In addition to potential state funding cuts, which are being discussed like they're a virtual certainty in the Capitol, schools are staring down efforts to freeze tuition and slash federal funding for higher education. If all three happen, the universities' three biggest sources of money would be reduced or frozen for 2018.
That's a scary thought to advocates of public higher education, who warn that Texas' need for strong state universities will only grow in the coming years. Tuition, state funding and federal cash make up a combined 75 percent of Texas public university revenue.
"All alumni and business leaders in our state should be up in arms and outraged about these proposals being considered," said Will O'Hara, co-interim director of the Texas Exes alumni group for the University of Texas at Austin.
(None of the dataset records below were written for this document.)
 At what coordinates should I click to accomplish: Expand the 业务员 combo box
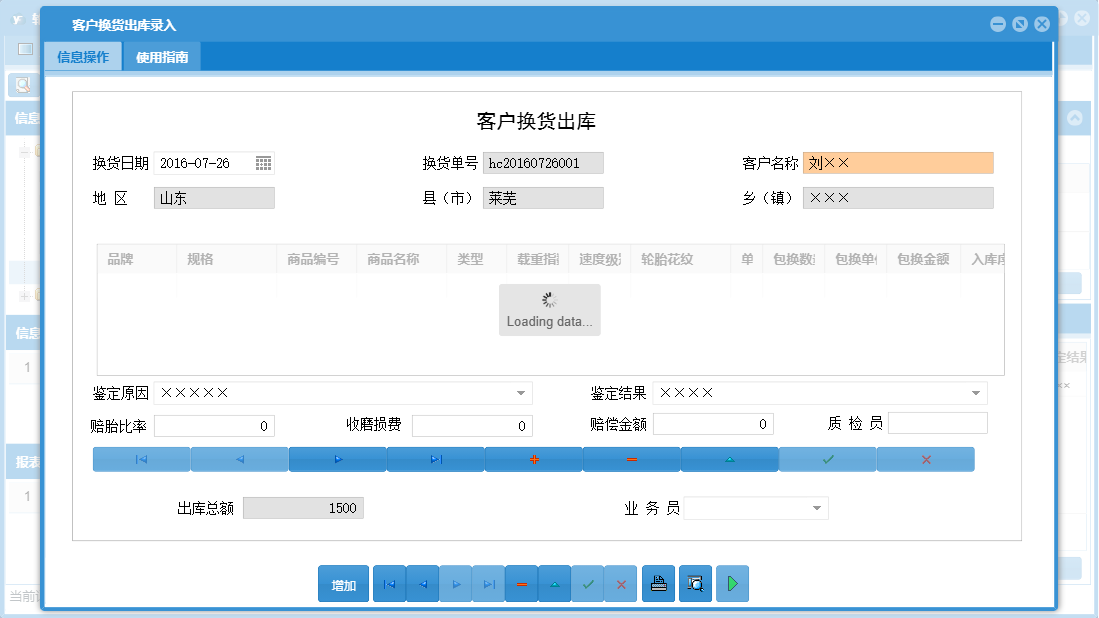817,507
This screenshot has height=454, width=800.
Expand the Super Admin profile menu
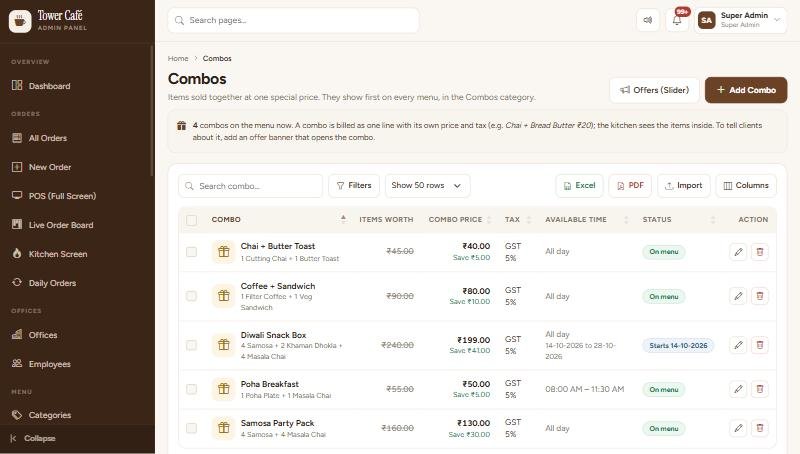(x=740, y=20)
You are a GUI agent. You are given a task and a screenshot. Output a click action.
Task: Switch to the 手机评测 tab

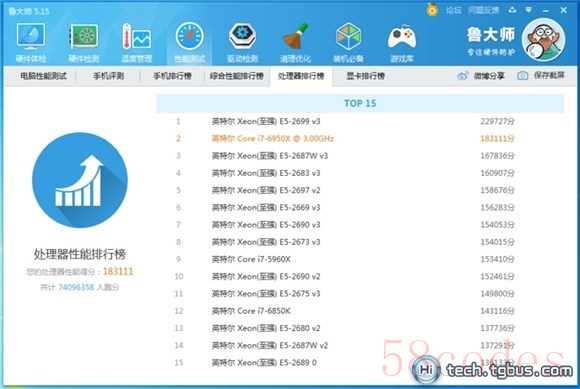pyautogui.click(x=108, y=76)
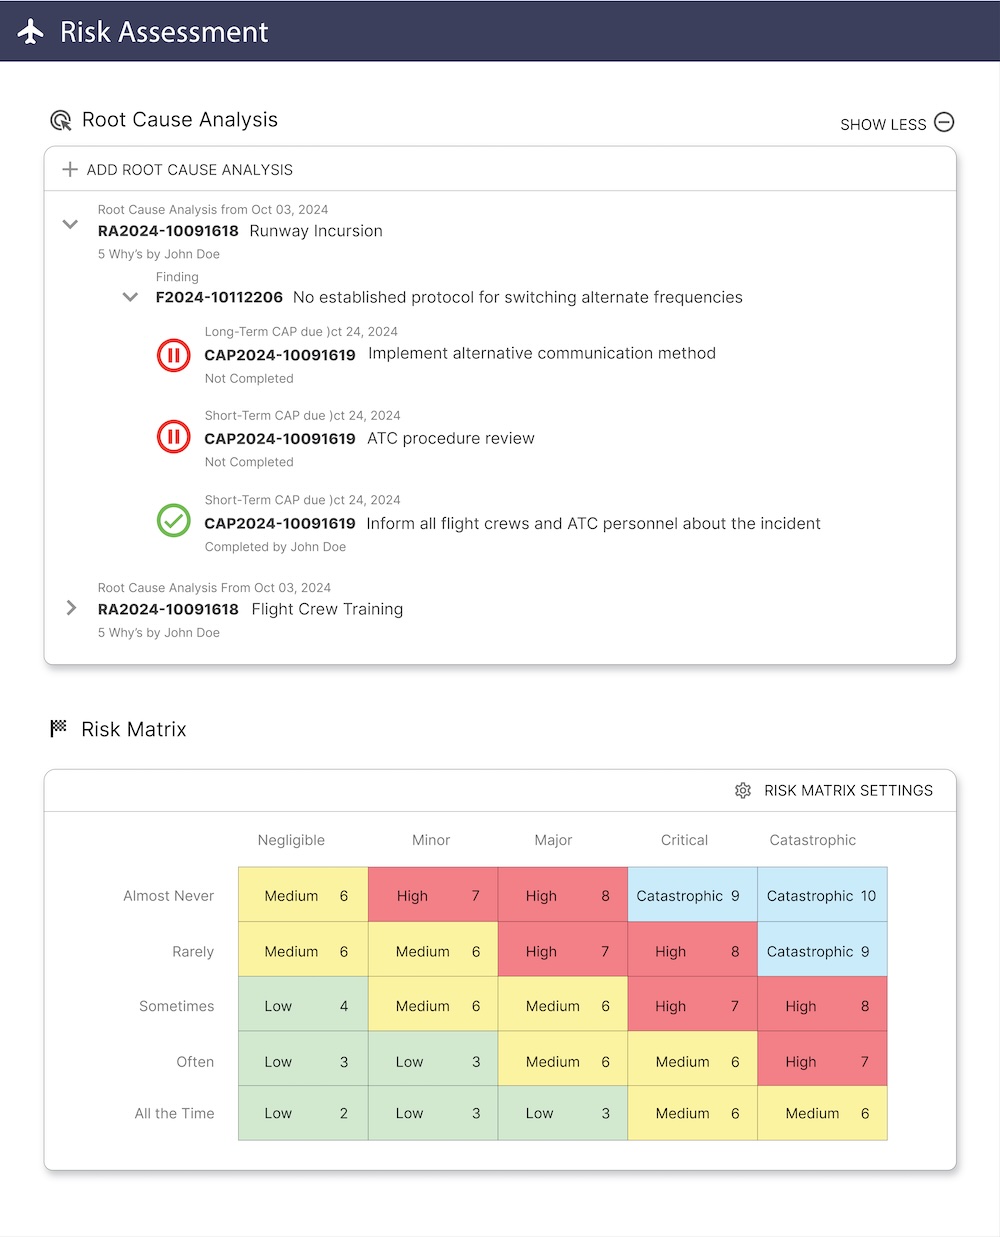This screenshot has height=1237, width=1000.
Task: Select the Risk Matrix section heading
Action: tap(133, 729)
Persuading elected officials to reverse course could be difficult, however. There's less money for the state to spend overall this year than in previous sessions. There are also other pressing needs to compete with, like reforming the child protective services and foster care systems. And many lawmakers are frustrated with what they view as a lack of fiscal discipline among the state's universities.
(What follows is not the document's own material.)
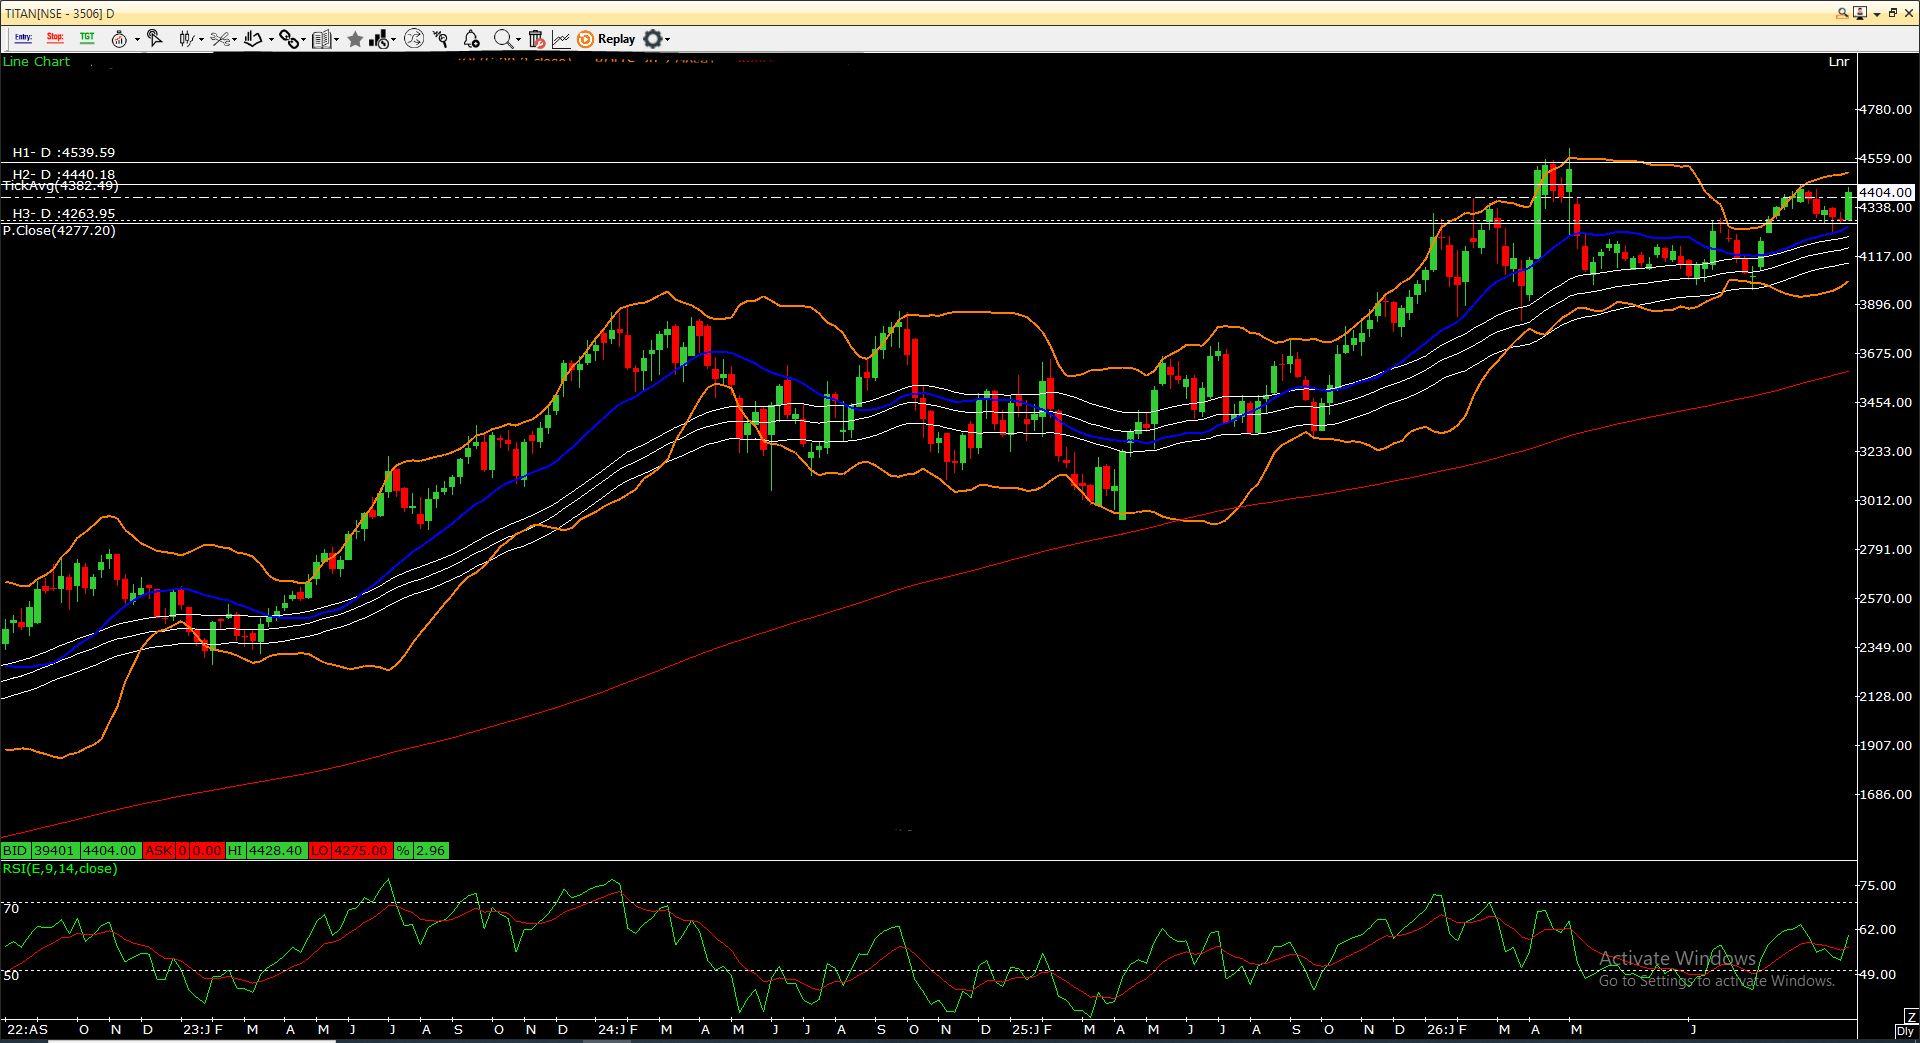Click the Entry level marker tool

pyautogui.click(x=23, y=38)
Average tuition has climbed 147 percent in Texas over the past 15 years. And most of the state's universities have increased tuition since 2015, when the Legislature added $2 billion to the budget for higher education.
The scrutiny is especially pronounced in the Senate, where presiding officer Lt. Gov. Dan Patrick named halting tuition growth one of his top 20 priorities for 2017. Patrick, a Republican, has thrown his support behind Senate Bill 19, which would impose a four-year freeze on tuition increases.
Meanwhile, senators are expected to vote Tuesday on their proposed budget. If they pass it as currently written, which is highly likely, they will send the House a bill that would impose hundreds of millions of dollars' worth of higher education cuts. Each school would face a loss of 6 percent to 10 percent of its state funding in the Senate plan.